How do I stop correcting my husband when he's doing baby stuff wrong?

You literally just have to leave the room. I'm serious. Go outside, put in earbuds, run the vacuum. Unless the baby is in actual, immediate mortal danger, let him put the diaper on backward. A leak on his watch is a natural consequence, and cleaning up a blowout is the best teacher in the world. If you fix it for him, you're signing up to do it yourself for the next three years.

Is it normal for dads to feel absolutely nothing for the newborn at first?

Yeah, and it's a huge taboo that nobody talks about. Our doctor practically had to beg Mark to understand that moms get a massive dump of oxytocin and bonding hormones during labor and breastfeeding, while dads are just suddenly handed a screaming stranger. They bond through action. Make him do the skin-to-skin. Make him do the nighttime soothing. The feelings catch up to the actions, I promise.

Are those organic cotton bodysuits honestly worth the extra money?

If you're on a tight budget, mix and match, but yes, having a few good organic ones is worth it. Our baby broke out in nasty red eczema patches from some cheap synthetic onesies we were gifted. The Kianao organic cotton ones breathe better, they stretch way easier over a big baby head, and they don't get all scratchy and weird after you wash them a hundred times.

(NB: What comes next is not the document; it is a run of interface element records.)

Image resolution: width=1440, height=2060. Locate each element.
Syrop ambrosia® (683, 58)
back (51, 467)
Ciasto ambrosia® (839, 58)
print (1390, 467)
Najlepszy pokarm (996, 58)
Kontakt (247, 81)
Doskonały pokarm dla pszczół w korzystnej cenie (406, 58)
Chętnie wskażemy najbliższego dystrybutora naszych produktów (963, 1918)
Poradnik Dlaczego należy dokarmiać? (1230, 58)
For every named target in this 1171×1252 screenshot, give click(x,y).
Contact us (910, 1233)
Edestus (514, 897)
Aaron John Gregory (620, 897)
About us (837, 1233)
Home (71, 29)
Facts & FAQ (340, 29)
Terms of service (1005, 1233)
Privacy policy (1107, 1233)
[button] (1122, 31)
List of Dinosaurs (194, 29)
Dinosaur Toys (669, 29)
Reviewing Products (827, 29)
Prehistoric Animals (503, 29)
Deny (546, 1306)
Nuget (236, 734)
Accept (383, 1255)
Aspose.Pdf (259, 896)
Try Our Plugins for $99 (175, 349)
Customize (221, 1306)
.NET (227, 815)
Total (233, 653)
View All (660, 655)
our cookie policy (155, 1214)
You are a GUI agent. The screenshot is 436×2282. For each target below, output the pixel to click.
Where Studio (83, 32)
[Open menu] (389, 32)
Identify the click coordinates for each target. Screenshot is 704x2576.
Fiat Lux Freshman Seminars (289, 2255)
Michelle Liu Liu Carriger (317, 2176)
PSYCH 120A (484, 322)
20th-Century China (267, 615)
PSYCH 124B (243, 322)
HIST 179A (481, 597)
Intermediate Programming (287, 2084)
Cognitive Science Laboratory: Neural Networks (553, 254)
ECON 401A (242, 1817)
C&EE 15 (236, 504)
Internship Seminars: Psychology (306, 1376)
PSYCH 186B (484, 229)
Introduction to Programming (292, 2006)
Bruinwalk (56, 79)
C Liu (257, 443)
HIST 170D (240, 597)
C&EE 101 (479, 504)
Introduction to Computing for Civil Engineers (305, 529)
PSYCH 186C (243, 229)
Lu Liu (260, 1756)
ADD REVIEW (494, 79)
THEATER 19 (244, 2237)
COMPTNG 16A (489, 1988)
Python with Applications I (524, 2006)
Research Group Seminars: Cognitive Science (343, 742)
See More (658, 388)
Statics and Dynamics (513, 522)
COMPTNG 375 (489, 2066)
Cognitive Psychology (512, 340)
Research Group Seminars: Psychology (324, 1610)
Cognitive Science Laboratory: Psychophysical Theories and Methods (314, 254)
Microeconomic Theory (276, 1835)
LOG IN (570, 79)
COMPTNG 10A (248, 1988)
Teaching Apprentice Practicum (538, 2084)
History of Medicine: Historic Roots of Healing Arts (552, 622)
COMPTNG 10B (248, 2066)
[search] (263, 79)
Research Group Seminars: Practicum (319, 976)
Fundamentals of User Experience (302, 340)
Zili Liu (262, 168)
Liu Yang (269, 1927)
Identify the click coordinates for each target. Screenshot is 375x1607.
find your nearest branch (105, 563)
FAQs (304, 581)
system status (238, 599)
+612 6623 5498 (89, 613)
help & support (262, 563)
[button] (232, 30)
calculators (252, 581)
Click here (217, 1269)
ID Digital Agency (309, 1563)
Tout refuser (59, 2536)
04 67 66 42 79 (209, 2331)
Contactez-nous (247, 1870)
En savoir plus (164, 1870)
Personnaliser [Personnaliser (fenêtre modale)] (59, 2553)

At what age do babies genuinely care about play gyms?

For the first month or so, they just look at them like blurry blobs. But around 3 to 4 months, it's like a switch flips. That's when they start swatting at the hanging wooden toys and kicking their legs. It's also the exact age where you desperately need to put them down for five minutes so you can drink a cup of coffee while it's still hot.

Can I freeze the silicone teether to make it colder?

Don't put it in the freezer, y'all. I made this mistake and it gets way too hard, which can genuinely hurt their little gums and cause freezer burn on their lips. Just stick it in the regular refrigerator for about 15 to 20 minutes. The silicone gets nice and chilly but stays squishy enough for them to chew on comfortably.